For the second time in two weeks, Clinton sat down today with Mahmoud Jabril, a leader of the Libyan opposition movement. And Washington is sending an envoy, Chris Stevens, to Benghazi in Libya to strengthen connections with the opposition. Stevens was the deputy chief of mission at the U.S. embassy in Tripoli before it was closed down. Washington stressed that these meetings do not equate to formal recognition.
U.S. Ambassador to the UN Susan Rice said this morning that Washington is working behind the scenes, cutting of Qaddafi’s funding and assisting the opposition, to help break down the Libyan leader.
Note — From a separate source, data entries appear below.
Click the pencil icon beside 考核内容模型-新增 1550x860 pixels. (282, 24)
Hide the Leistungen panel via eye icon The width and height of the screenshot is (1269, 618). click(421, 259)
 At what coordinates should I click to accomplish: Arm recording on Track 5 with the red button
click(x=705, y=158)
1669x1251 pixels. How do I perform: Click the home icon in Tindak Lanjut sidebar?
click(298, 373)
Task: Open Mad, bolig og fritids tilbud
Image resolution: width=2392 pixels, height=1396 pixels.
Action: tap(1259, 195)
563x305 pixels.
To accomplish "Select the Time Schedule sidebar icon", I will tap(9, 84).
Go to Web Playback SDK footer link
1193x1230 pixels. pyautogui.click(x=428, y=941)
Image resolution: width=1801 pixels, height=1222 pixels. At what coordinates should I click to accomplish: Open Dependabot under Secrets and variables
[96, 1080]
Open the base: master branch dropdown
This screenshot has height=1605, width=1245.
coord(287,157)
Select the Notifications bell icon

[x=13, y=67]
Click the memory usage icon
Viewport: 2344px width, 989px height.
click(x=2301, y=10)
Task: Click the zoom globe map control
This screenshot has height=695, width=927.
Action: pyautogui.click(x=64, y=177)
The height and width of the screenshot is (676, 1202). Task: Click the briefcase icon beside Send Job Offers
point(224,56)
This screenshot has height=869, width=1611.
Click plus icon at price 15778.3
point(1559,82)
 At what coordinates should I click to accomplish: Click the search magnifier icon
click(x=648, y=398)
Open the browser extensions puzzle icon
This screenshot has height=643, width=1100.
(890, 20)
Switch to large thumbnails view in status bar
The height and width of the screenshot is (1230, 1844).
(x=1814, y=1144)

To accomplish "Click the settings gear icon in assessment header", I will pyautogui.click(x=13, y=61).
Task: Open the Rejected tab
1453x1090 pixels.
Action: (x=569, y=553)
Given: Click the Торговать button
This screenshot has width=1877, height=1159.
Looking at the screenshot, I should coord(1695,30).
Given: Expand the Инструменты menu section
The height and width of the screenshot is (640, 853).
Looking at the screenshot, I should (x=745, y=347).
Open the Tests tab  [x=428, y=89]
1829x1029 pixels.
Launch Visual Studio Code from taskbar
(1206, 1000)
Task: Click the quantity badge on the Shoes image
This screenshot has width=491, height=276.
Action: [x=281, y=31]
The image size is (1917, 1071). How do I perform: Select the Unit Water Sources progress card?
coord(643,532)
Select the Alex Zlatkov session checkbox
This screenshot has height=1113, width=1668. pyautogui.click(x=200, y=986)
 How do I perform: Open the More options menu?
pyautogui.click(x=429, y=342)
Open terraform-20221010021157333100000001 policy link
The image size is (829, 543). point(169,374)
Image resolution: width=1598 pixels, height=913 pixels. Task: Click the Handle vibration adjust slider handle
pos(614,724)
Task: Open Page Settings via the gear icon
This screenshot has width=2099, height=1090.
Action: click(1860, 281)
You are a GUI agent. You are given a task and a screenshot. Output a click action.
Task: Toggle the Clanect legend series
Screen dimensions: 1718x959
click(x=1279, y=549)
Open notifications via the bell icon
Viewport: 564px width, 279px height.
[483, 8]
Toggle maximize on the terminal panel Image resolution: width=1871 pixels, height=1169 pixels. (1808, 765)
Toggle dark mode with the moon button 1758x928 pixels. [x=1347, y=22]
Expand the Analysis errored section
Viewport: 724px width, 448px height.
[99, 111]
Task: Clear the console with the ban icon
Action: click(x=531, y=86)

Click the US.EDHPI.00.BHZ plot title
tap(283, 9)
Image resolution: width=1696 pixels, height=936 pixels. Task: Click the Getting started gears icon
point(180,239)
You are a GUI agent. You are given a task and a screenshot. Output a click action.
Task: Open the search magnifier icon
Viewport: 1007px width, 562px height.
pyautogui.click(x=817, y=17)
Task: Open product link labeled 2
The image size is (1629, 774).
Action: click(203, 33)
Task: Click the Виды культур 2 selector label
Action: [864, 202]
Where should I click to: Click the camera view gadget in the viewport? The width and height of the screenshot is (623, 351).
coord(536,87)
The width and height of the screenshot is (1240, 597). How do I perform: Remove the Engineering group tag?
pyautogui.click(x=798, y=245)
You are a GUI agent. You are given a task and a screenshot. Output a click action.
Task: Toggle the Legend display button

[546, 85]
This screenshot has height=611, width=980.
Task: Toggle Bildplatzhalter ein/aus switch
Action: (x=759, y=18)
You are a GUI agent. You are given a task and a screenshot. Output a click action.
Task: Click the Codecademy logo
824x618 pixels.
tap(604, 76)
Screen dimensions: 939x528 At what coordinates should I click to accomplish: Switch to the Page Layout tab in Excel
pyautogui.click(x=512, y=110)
She said on CBS this morning that in the long term, Washington thinks Qaddafi should make an exit, and the administration hasn’t ruled out arming opposition members to help in that process.
Word on the street is Facebook is considering hiring former White House spokesman Robert Gibbs, the latest in a line of administration officials heading to tech firms. Facebook is apparently considering Gibbs for a top communications job in the lead-up to a 2012 initial public offering, though discussions are still in their early stages. The New York Times is even reporting that Gibbs has solicited the opinions of various former colleagues, like Obama’s erstwhile adviser and now re-election guru David Axelrod.
Another former official, PJ Crowley, said he doesn’t regret his remarks about the accused WikiLeaker Bradley Manning that cost him his job as State Department spokesman. He had called the military’s treatment of Manning “stupid.” Clarifying his statements, Crowley said: “I thought the treatment of Bradley Manning was undermining what I considered to be a very legitimate prosecution of an individual who has profoundly affected US national security.”